** Source data follows **
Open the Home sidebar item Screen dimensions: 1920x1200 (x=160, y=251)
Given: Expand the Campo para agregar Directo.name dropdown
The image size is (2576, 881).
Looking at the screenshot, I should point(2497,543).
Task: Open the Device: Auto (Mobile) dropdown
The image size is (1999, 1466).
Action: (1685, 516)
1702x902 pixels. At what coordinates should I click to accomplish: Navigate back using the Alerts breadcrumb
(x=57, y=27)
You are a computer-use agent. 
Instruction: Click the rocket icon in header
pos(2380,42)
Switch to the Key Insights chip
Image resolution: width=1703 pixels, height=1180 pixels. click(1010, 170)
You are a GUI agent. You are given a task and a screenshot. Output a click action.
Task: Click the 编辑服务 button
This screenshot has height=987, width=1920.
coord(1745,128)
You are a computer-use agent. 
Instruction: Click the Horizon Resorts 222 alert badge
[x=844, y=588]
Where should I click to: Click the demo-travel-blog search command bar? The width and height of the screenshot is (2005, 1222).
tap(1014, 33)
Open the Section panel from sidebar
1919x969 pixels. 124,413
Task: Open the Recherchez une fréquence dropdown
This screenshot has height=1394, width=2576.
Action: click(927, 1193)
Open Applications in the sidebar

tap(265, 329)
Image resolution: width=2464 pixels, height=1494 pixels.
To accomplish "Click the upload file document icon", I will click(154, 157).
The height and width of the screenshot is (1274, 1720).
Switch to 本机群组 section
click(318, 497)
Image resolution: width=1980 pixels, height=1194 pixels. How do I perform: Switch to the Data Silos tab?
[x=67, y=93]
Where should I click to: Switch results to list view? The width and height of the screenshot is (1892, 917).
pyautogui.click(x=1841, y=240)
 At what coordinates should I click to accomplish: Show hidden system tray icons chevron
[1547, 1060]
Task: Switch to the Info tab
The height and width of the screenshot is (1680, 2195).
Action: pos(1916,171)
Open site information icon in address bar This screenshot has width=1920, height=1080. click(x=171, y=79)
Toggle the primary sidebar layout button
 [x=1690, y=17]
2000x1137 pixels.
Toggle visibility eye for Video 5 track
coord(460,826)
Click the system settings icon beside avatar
** End of Source data **
An exact copy of the line containing "Open site information" and all lines after it, through the last line of the entries, is the required answer.

Open site information icon in address bar This screenshot has width=1920, height=1080. click(x=171, y=79)
Toggle the primary sidebar layout button
 [x=1690, y=17]
2000x1137 pixels.
Toggle visibility eye for Video 5 track
coord(460,826)
Click the system settings icon beside avatar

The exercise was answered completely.